#### Task to complete
Give the data again in its entirety, exactly as provided.

Collected data:
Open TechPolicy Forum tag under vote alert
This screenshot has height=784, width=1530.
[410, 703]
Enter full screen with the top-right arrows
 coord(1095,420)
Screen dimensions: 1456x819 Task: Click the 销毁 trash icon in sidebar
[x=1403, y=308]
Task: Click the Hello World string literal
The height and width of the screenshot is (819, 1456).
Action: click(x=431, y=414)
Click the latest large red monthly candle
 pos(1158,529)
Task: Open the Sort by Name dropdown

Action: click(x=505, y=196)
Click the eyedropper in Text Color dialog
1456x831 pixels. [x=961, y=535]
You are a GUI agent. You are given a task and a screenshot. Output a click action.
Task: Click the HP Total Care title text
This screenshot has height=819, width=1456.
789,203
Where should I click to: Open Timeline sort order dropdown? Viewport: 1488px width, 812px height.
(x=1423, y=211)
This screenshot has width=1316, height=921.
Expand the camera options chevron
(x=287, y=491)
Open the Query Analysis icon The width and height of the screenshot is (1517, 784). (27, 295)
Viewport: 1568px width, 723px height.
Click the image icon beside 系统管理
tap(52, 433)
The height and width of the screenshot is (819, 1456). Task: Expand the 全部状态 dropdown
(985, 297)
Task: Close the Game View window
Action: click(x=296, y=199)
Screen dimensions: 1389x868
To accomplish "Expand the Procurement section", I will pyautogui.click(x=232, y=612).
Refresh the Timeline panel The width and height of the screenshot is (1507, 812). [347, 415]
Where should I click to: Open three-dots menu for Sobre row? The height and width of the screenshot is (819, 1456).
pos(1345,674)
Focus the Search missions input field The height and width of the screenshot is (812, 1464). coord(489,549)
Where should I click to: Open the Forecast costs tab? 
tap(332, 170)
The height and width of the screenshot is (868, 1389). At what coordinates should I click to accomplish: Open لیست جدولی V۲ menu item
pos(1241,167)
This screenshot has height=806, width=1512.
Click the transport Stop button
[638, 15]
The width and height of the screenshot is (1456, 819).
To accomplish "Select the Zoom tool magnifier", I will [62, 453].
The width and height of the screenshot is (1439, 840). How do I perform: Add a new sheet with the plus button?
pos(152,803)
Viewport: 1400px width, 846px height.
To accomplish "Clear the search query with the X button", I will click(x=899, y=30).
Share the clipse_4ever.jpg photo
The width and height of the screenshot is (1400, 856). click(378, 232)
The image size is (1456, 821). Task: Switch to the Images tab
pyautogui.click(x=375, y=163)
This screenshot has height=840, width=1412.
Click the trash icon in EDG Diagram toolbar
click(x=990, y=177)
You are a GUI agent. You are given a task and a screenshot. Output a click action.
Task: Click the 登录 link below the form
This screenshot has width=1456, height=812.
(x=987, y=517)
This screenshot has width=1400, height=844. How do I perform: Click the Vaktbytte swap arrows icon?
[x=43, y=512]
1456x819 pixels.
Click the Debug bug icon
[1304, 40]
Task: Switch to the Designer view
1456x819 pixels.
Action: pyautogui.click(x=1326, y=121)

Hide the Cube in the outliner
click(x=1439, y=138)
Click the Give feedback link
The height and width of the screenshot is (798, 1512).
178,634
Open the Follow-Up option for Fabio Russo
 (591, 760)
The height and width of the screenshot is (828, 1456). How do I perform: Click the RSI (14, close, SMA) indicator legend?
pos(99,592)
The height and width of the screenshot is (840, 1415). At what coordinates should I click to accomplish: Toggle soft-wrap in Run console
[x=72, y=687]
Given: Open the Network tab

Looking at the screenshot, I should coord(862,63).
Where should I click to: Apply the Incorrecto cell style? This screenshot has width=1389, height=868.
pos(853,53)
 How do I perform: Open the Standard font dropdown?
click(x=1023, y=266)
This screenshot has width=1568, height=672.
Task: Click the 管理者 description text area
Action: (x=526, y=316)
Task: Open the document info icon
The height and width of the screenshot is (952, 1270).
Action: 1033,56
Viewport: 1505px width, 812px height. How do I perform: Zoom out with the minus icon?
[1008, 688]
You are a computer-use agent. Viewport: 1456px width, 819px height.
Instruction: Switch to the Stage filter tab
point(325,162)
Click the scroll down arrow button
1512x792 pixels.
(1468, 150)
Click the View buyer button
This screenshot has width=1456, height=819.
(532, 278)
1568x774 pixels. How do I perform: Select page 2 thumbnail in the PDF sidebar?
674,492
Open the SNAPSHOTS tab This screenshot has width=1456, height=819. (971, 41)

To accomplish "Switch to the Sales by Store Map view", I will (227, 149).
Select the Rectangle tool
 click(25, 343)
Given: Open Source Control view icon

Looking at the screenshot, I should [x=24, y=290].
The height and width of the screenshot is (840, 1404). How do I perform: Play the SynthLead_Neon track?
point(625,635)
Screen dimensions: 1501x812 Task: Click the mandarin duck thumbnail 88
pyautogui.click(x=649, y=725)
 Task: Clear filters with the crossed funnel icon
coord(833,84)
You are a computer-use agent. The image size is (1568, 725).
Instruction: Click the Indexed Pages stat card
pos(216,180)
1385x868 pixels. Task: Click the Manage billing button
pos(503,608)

#### Answer box
Open TechPolicy Forum tag under vote alert
This screenshot has height=784, width=1530.
[410, 703]
Enter full screen with the top-right arrows
 coord(1095,420)
Screen dimensions: 1456x819 Task: Click the 销毁 trash icon in sidebar
[x=1403, y=308]
Task: Click the Hello World string literal
The height and width of the screenshot is (819, 1456).
Action: click(x=431, y=414)
Click the latest large red monthly candle
 pos(1158,529)
Task: Open the Sort by Name dropdown

Action: click(x=505, y=196)
Click the eyedropper in Text Color dialog
1456x831 pixels. [x=961, y=535]
You are a GUI agent. You are given a task and a screenshot. Output a click action.
Task: Click the HP Total Care title text
This screenshot has height=819, width=1456.
789,203
Where should I click to: Open Timeline sort order dropdown? Viewport: 1488px width, 812px height.
(x=1423, y=211)
This screenshot has width=1316, height=921.
Expand the camera options chevron
(x=287, y=491)
Open the Query Analysis icon The width and height of the screenshot is (1517, 784). (27, 295)
Viewport: 1568px width, 723px height.
Click the image icon beside 系统管理
tap(52, 433)
The height and width of the screenshot is (819, 1456). Task: Expand the 全部状态 dropdown
(985, 297)
Task: Close the Game View window
Action: click(x=296, y=199)
Screen dimensions: 1389x868
To accomplish "Expand the Procurement section", I will pyautogui.click(x=232, y=612).
Refresh the Timeline panel The width and height of the screenshot is (1507, 812). [347, 415]
Where should I click to: Open three-dots menu for Sobre row? The height and width of the screenshot is (819, 1456).
pos(1345,674)
Focus the Search missions input field The height and width of the screenshot is (812, 1464). coord(489,549)
Where should I click to: Open the Forecast costs tab? 
tap(332, 170)
The height and width of the screenshot is (868, 1389). At what coordinates should I click to accomplish: Open لیست جدولی V۲ menu item
pos(1241,167)
This screenshot has height=806, width=1512.
Click the transport Stop button
[638, 15]
The width and height of the screenshot is (1456, 819).
To accomplish "Select the Zoom tool magnifier", I will [62, 453].
The width and height of the screenshot is (1439, 840). How do I perform: Add a new sheet with the plus button?
pos(152,803)
Viewport: 1400px width, 846px height.
To accomplish "Clear the search query with the X button", I will click(x=899, y=30).
Share the clipse_4ever.jpg photo
The width and height of the screenshot is (1400, 856). click(378, 232)
The image size is (1456, 821). Task: Switch to the Images tab
pyautogui.click(x=375, y=163)
This screenshot has height=840, width=1412.
Click the trash icon in EDG Diagram toolbar
click(x=990, y=177)
You are a GUI agent. You are given a task and a screenshot. Output a click action.
Task: Click the 登录 link below the form
This screenshot has width=1456, height=812.
(x=987, y=517)
This screenshot has width=1400, height=844. How do I perform: Click the Vaktbytte swap arrows icon?
[x=43, y=512]
1456x819 pixels.
Click the Debug bug icon
[1304, 40]
Task: Switch to the Designer view
1456x819 pixels.
Action: pyautogui.click(x=1326, y=121)

Hide the Cube in the outliner
click(x=1439, y=138)
Click the Give feedback link
The height and width of the screenshot is (798, 1512).
178,634
Open the Follow-Up option for Fabio Russo
 (591, 760)
The height and width of the screenshot is (828, 1456). How do I perform: Click the RSI (14, close, SMA) indicator legend?
pos(99,592)
The height and width of the screenshot is (840, 1415). At what coordinates should I click to accomplish: Toggle soft-wrap in Run console
[x=72, y=687]
Given: Open the Network tab

Looking at the screenshot, I should coord(862,63).
Where should I click to: Apply the Incorrecto cell style? This screenshot has width=1389, height=868.
pos(853,53)
 How do I perform: Open the Standard font dropdown?
click(x=1023, y=266)
This screenshot has width=1568, height=672.
Task: Click the 管理者 description text area
Action: (x=526, y=316)
Task: Open the document info icon
The height and width of the screenshot is (952, 1270).
Action: 1033,56
Viewport: 1505px width, 812px height. How do I perform: Zoom out with the minus icon?
[1008, 688]
You are a computer-use agent. Viewport: 1456px width, 819px height.
Instruction: Switch to the Stage filter tab
point(325,162)
Click the scroll down arrow button
1512x792 pixels.
(1468, 150)
Click the View buyer button
This screenshot has width=1456, height=819.
(532, 278)
1568x774 pixels. How do I perform: Select page 2 thumbnail in the PDF sidebar?
674,492
Open the SNAPSHOTS tab This screenshot has width=1456, height=819. (971, 41)

To accomplish "Switch to the Sales by Store Map view", I will (227, 149).
Select the Rectangle tool
 click(25, 343)
Given: Open Source Control view icon

Looking at the screenshot, I should [x=24, y=290].
The height and width of the screenshot is (840, 1404). How do I perform: Play the SynthLead_Neon track?
point(625,635)
Screen dimensions: 1501x812 Task: Click the mandarin duck thumbnail 88
pyautogui.click(x=649, y=725)
 Task: Clear filters with the crossed funnel icon
coord(833,84)
You are a computer-use agent. The image size is (1568, 725).
Instruction: Click the Indexed Pages stat card
pos(216,180)
1385x868 pixels. Task: Click the Manage billing button
pos(503,608)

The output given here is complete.